Here's my approach to making a comparatively open-ended, sandbox style campaign. I'll use my current home game as an example.
I knew the players were going to be arriving in a bustling, mercantile coastal city, Nicodranas (I'm using Explorer's Guide to Wildmount), so before the game I came up with a bunch of different story threads. One involved the usual jobs board lead on some work, which might lead to a relationship with a local Archmage who has some jobs that could use doing. Then there are some other events going on that they might notice in the newspaper, or pick up rumours about - a disappearance at the theatre, an attack on some street folk, a stolen relic from a shrine, ta kind of thing.
I don't plan any of these out in much detail. Instead I build out the setting with some interesting locations and NPCs, lots of whom might link to one thread or another. And on the first game in the new setting, the PCs just sort of poke around until something grabs their attention. They are also following up on their personal story, so that can also lead to unexpected events.
Once the players start developing a particular direction, I narrow my attention for the next session. In this case, the PCs wound up taking a job to go help out a village on the edge of the nearby wetlands, which relied on harvesting frogs until some kind of creature had recently started terrorizing the workers. That was all I had going in, so before the next game I came up with an antagonist and gave them some motives: a local hag didn't like the villagers starting to over harvest and hurt the ecosystem of her beloved swamp, so was using her froghemoth to scare them off.

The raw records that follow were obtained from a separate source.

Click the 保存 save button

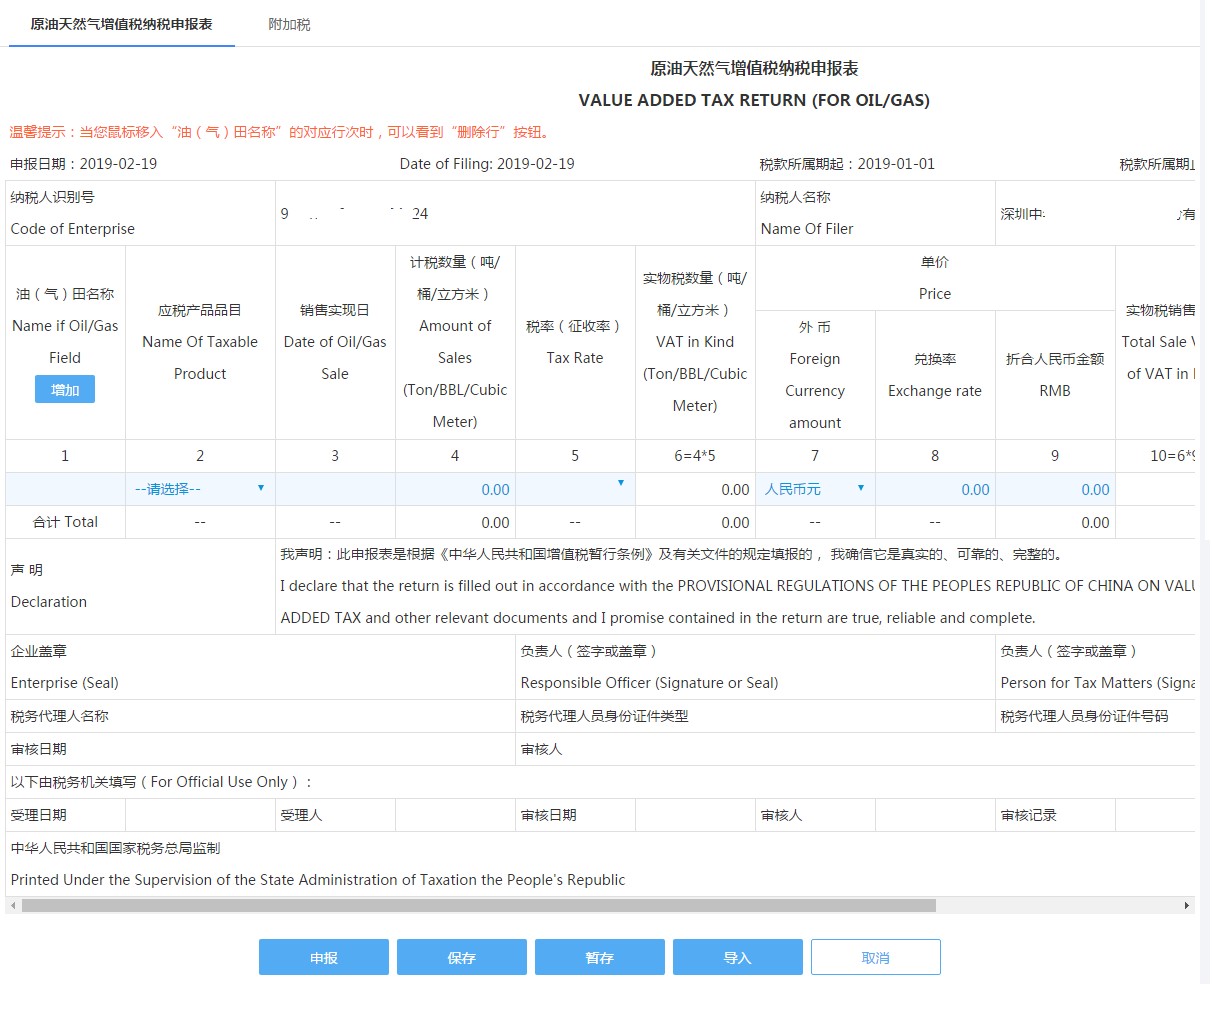pos(461,957)
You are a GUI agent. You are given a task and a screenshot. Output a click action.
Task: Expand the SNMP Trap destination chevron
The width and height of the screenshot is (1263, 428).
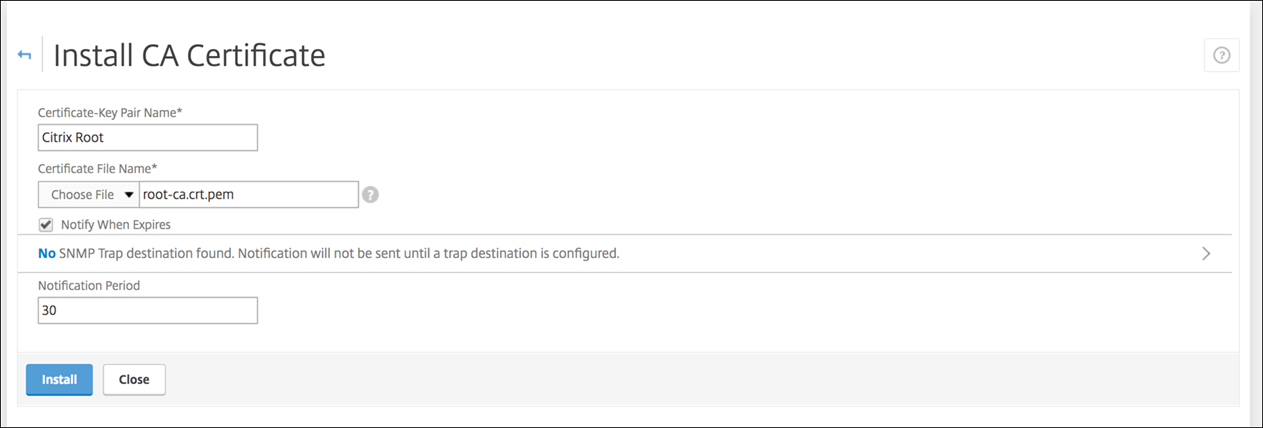[x=1206, y=253]
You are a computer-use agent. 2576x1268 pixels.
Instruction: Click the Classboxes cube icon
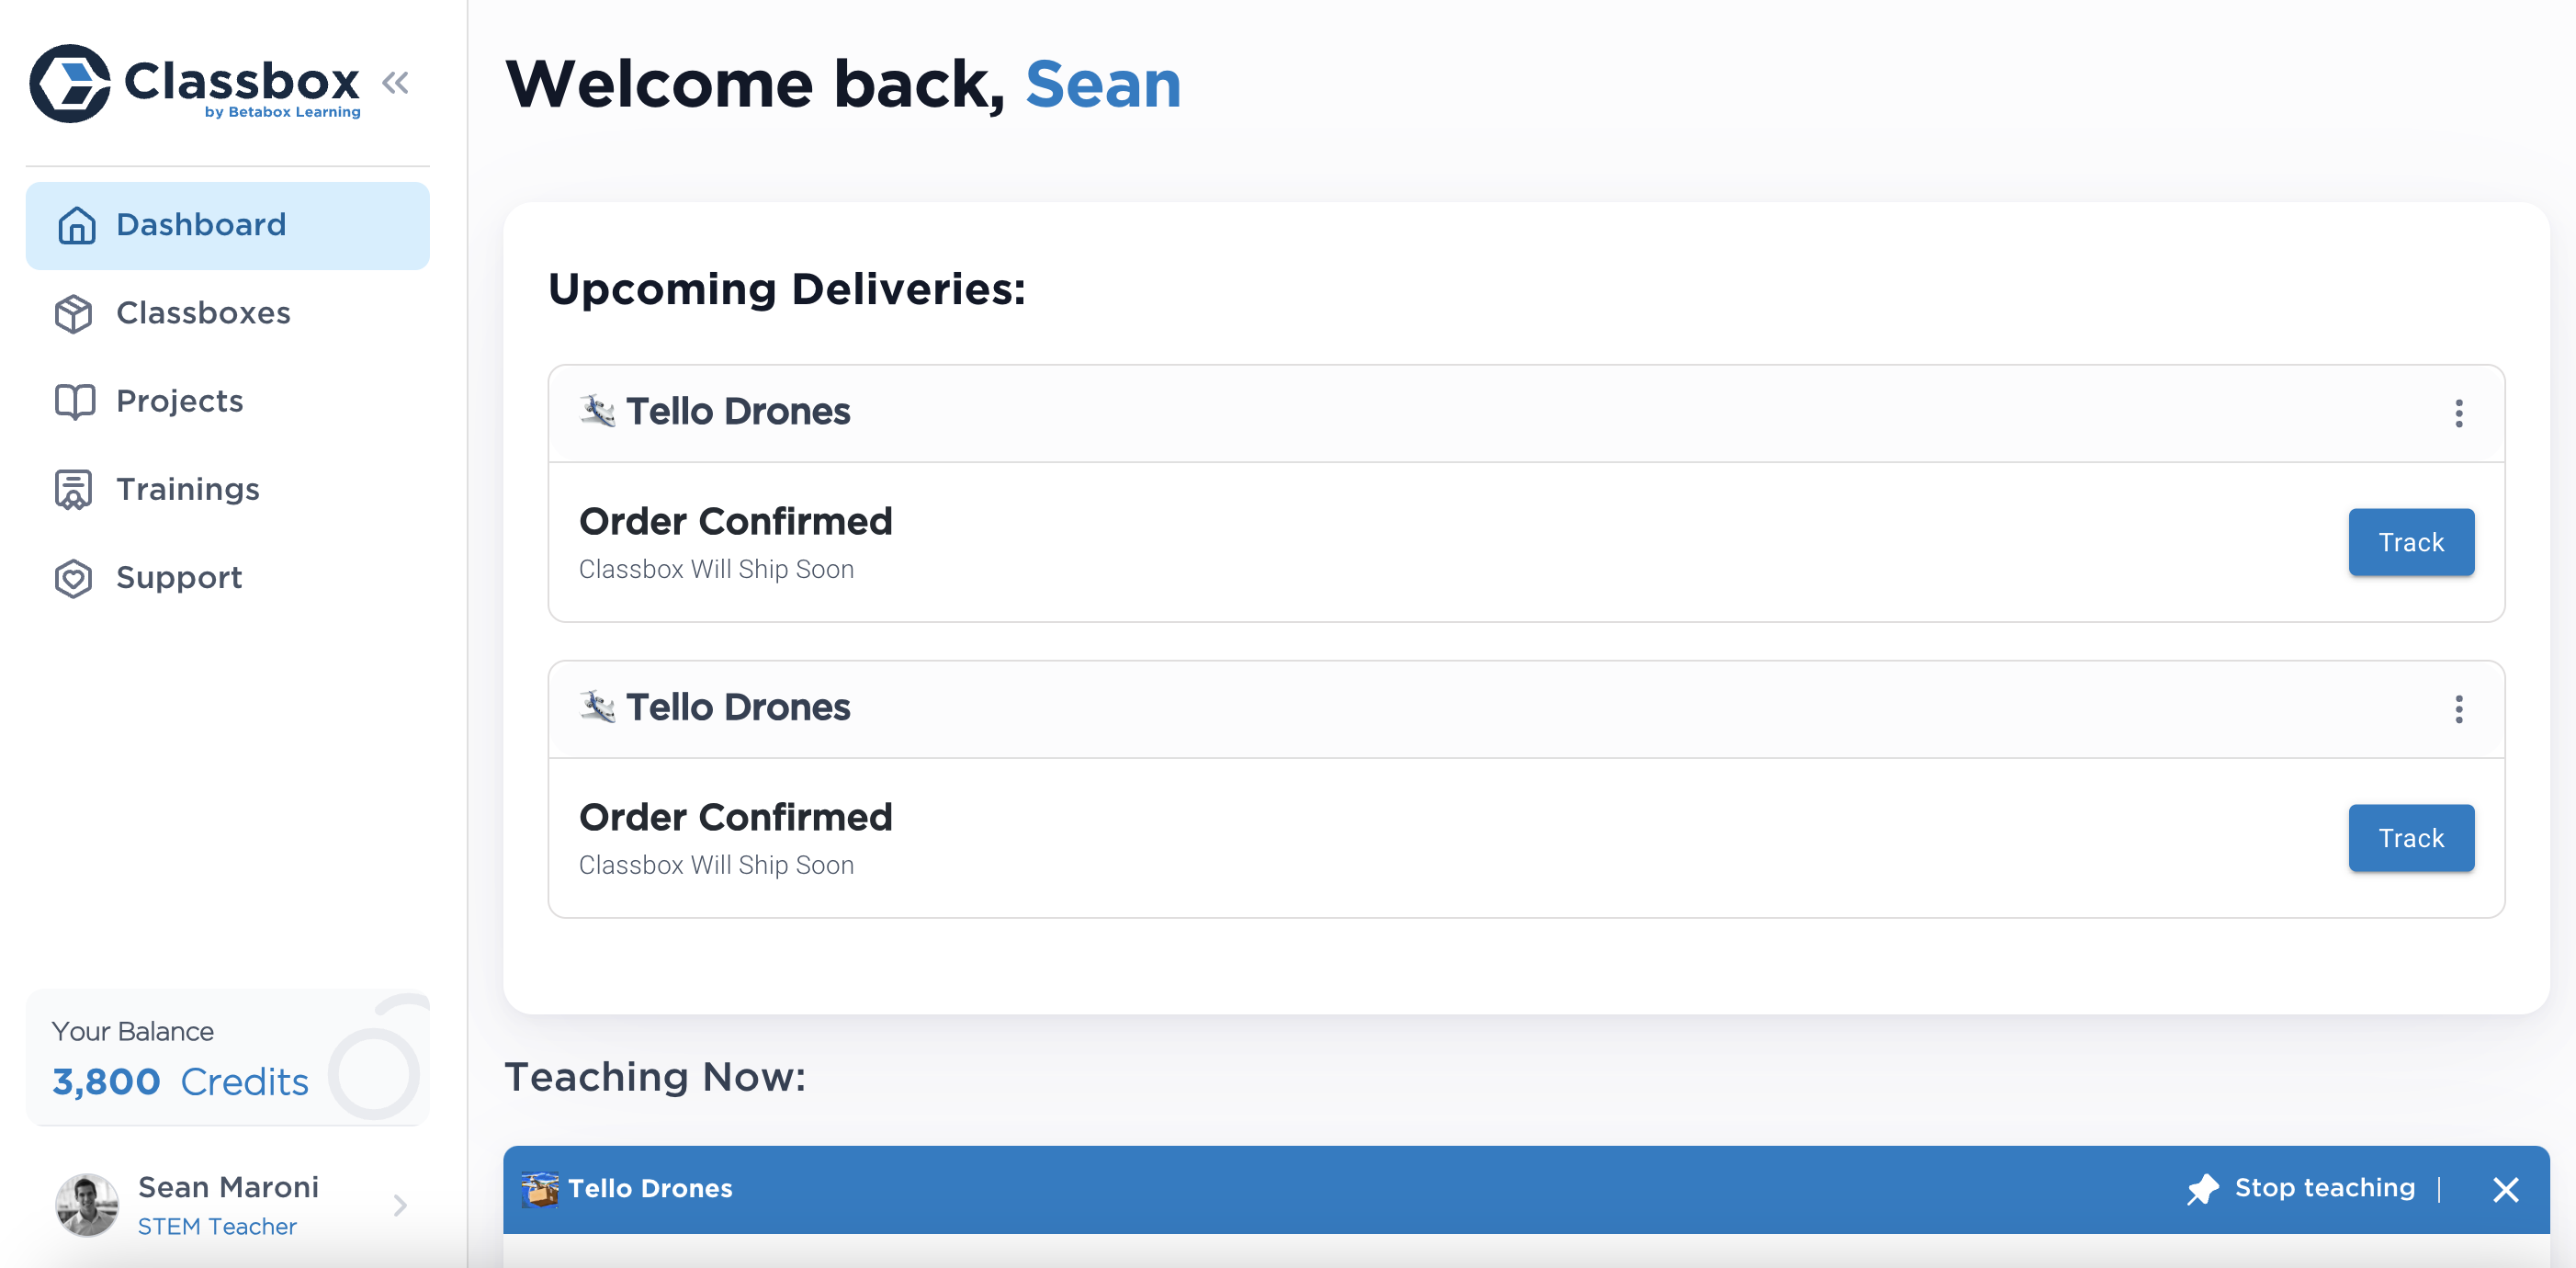click(x=74, y=314)
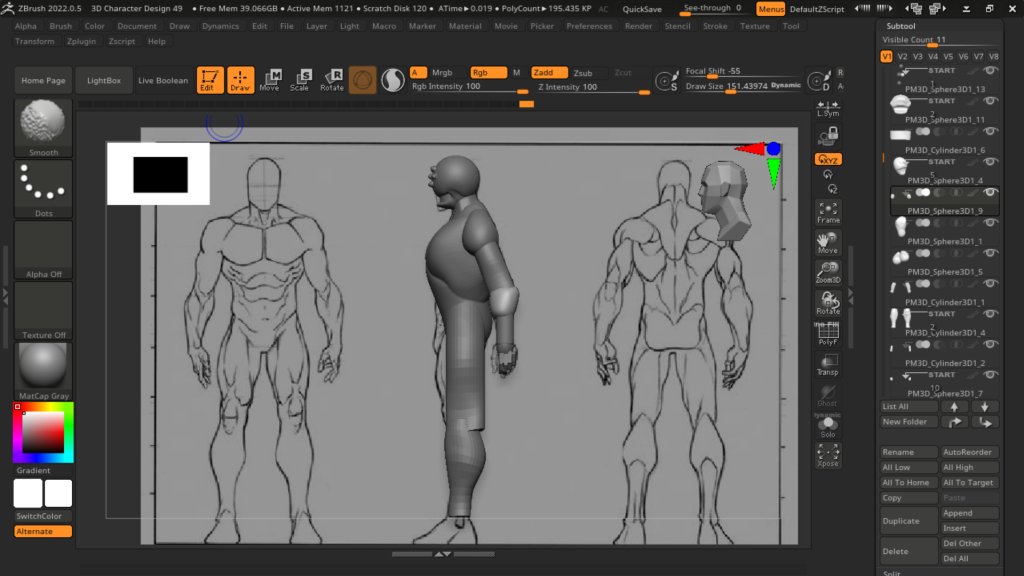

Okay, the PCs eventually made their way to her hut and confronted her, sort of haggling but ultimately getting into a fight and killing her beloved froghemoth before she plane shifted and escaped. The party returned to the village to deliver the news but also decided the hag had a point so decided to intimidate the villagers to stop the over harvesting. End session.
So for the next session, I just ask myself, what would the hag do next? She's a hag, so a typical behaviour might be to haunt someone's dreams, slowly weakening them until they die, so that's a decent starting point. But I don't use alignments, so why would she do that? Just vengeance? That's a bit thin, but hags also like to bargain, so what could she get? Plus, the party kind of get bonus points for helping out on the frog over harvesting. So she starts in on the old dream torment gimmick but uses it as leverage to get the party to agree to find her a new pet and help her reunite with her long lost sisters, while one of the party members countered that she also wanted help with a possession issue she'd been having (total player side invention that she'd been hinting at for awhile) and now they are off to find the hag's missing sisters.
Phew. That's a ton of story, and that's only the half of it, but aside from my bread crumbs everything is driven by player choices and NPC backstory. None of it had to happen - I don't have some sweeping campaign narrative, and had the players simply made a different choice at any number of points, the current story would be completely different.
So for me, the key is to not write plots, but to write locations and NPCs with wants and needs, and then see what the players do with it.